Teen apparel retailer Aeropostale’s (NYSE:ARO) stock crashed by roughly 33% Thursday after the company announced its Q2 fiscal 12 revenues update.  Aeropostale posted flat sales in Q2, and now expects to only break even after earlier estimates called for $0.03-$0.05 per share profit. Additionally, the company’s comparable sales also missed market expectations, with Q2 comps excluding the e-commerce channel declining by 1% compared to a 14% decline in the same period last year. The results of Aeropostale contrasted sharply with rival American Eagle Outfitters (NYSE:AEO), which recently raised its Q2 forecast based on improved fashion and leaner inventory.
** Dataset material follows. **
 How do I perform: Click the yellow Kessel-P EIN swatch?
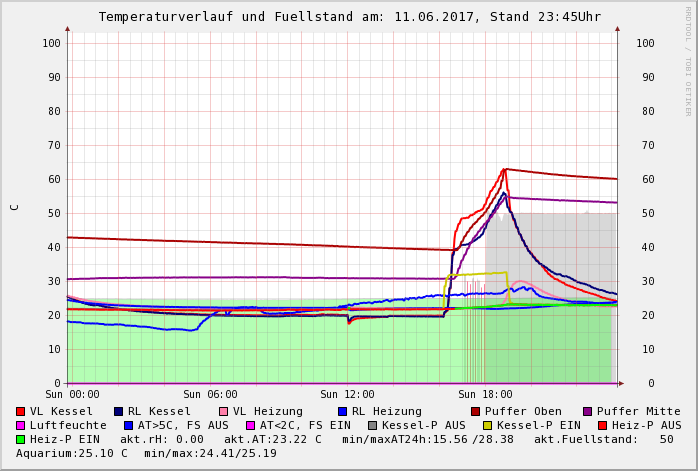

Aeropostale’s Weak Q2 Guidance Baffles Investors
Aeropostale’s downbeat guidance for second quarter took the investors by surprise as they were expecting to see a considerable improvement based on enhanced fashion offerings and gradually subsiding promotional environment in U.S. teen apparel market. The results were even below management’s guidance for the second quarter, as summed up by CEO Thomas P. Johnson.
“We are clearly disappointed that our second quarter results fell below our initial expectations. While we delivered a more cohesive fashion offering and continued to improve our sales per transactions, our overall store traffic was weaker than anticipated.”
We believe low consumer confidence remained the primary reason behind this dismal performance. While the company did put in efforts in improving the fashion mix of its product offerings, Aeropostale failed to realize its gains due to the prevailing weak consumer sentiment in the U.S. and hence a lower than expected traffic at its retail stores. Consumer confidence consecutively declined from 68.7 in April-May 2012 to 62.7 in June-July 2012, as depicted by the figure above.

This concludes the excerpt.